Exercise brief
Copy out every line of the material that contains the word "Where".

━━━━━ Extracted records ━━━━━

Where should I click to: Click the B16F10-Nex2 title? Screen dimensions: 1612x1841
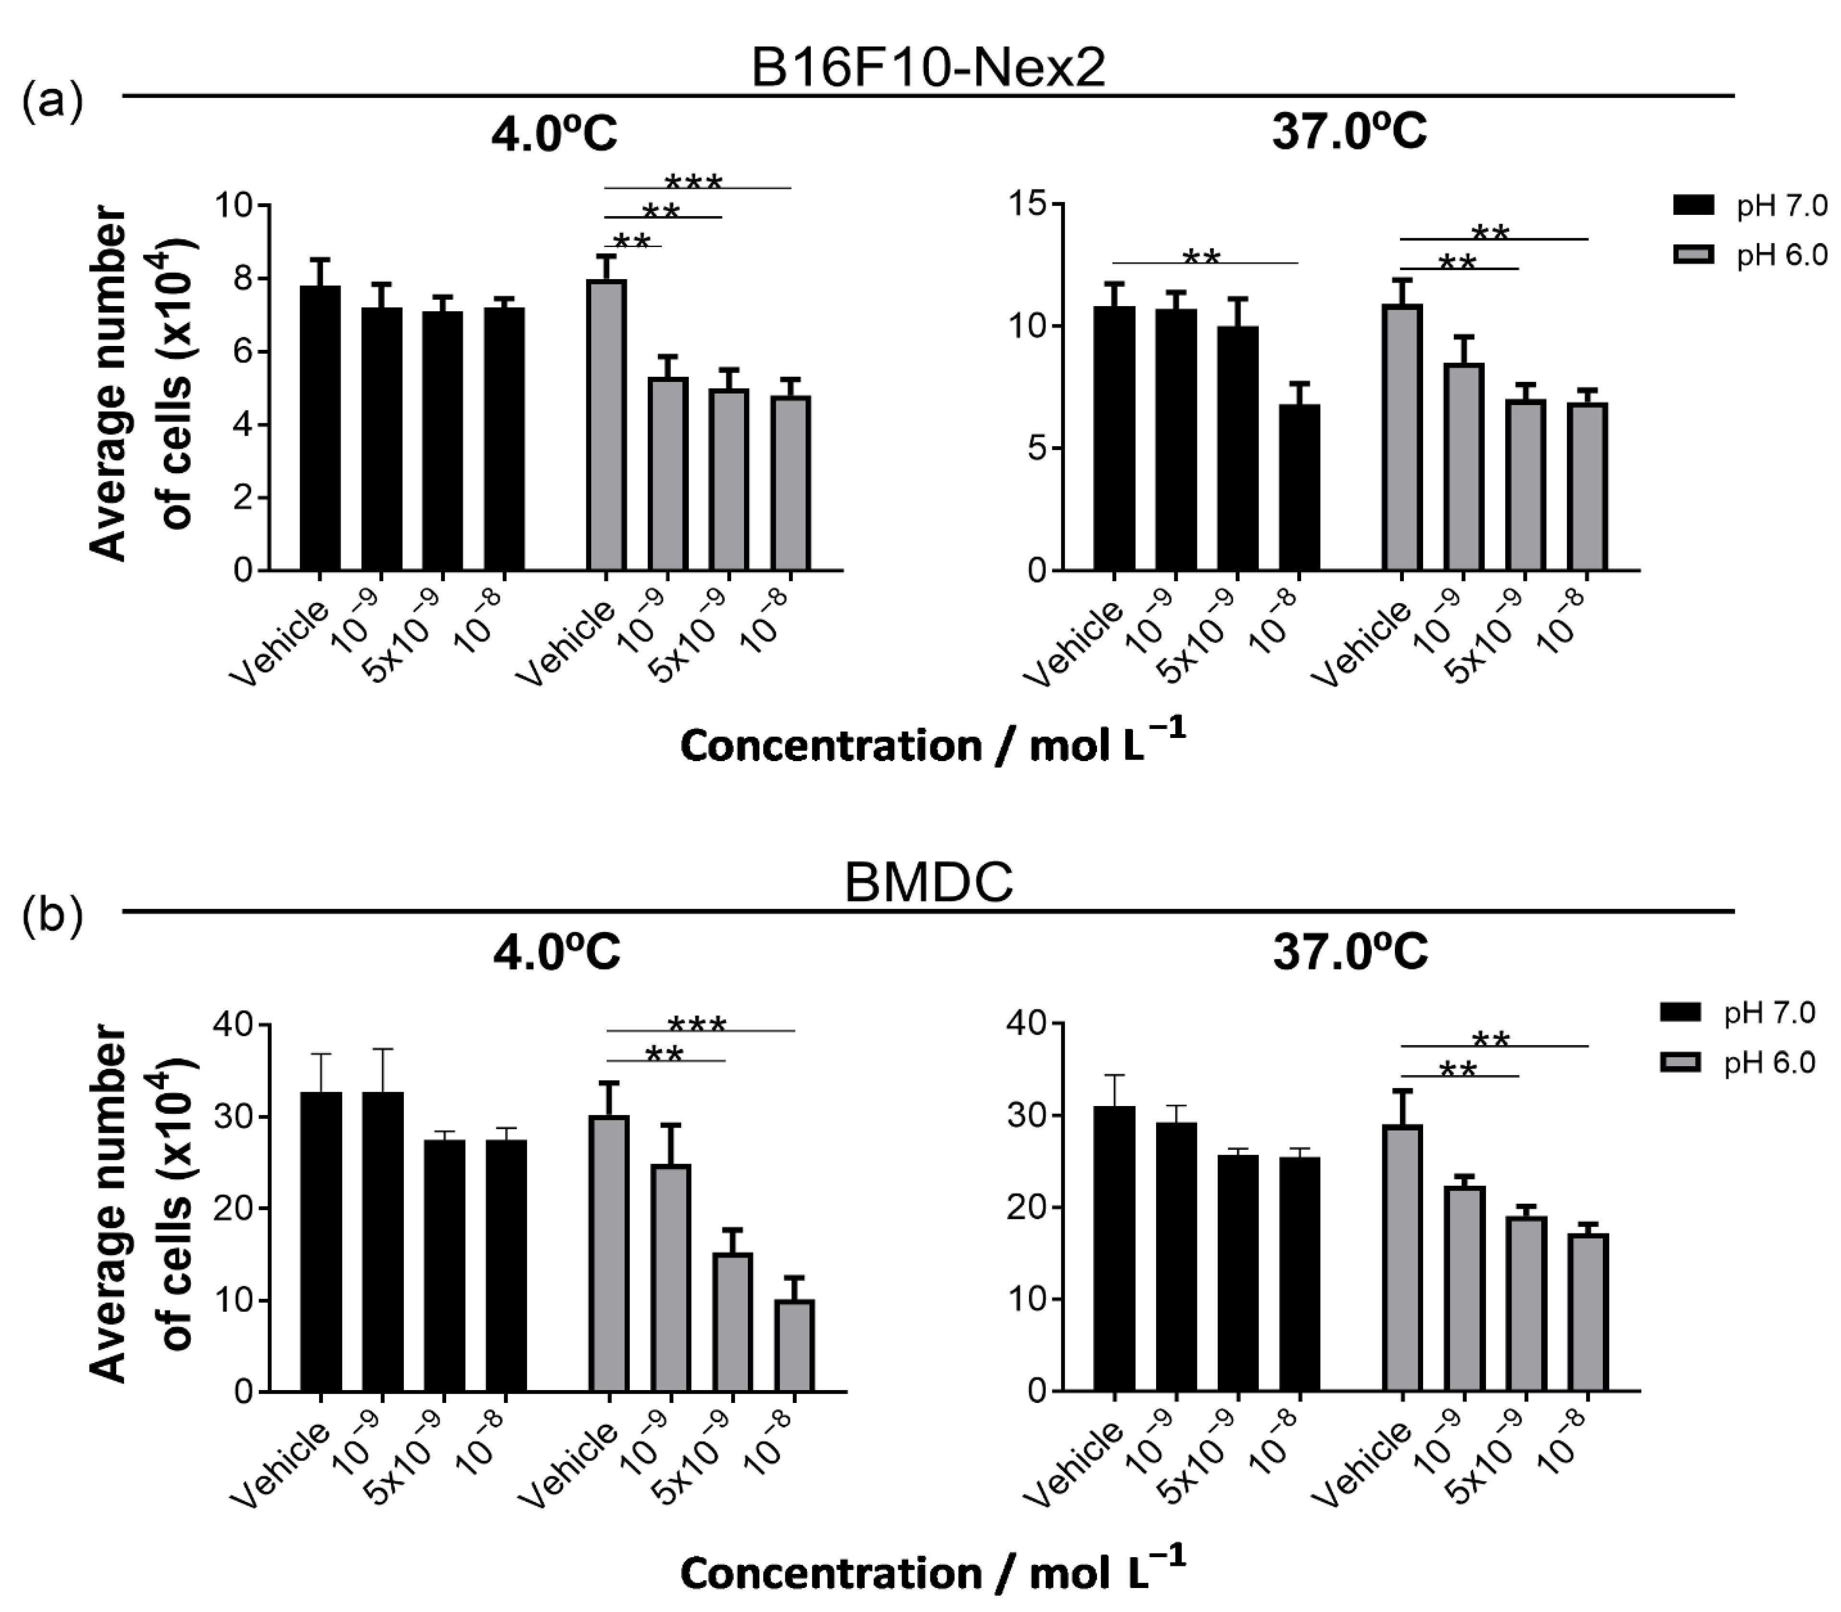pos(927,67)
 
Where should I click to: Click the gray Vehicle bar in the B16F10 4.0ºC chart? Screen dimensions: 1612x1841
pos(606,425)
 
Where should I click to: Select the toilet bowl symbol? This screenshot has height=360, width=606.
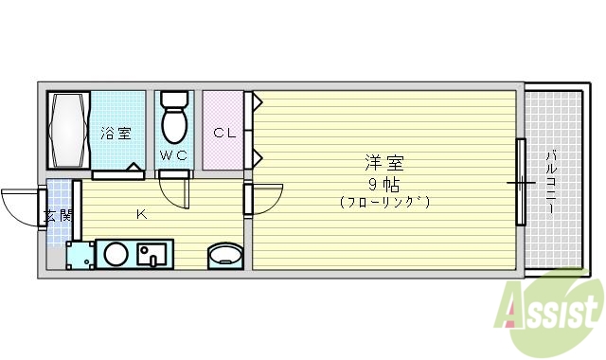click(x=174, y=118)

━━━━━

Response to this exercise
Where should I click to: Click the B16F10-Nex2 title? Screen dimensions: 1612x1841
Where should I click to: Click the gray Vehicle bar in the B16F10 4.0ºC chart? Screen dimensions: 1612x1841
Where should I click to: Select the toilet bowl symbol? This screenshot has height=360, width=606.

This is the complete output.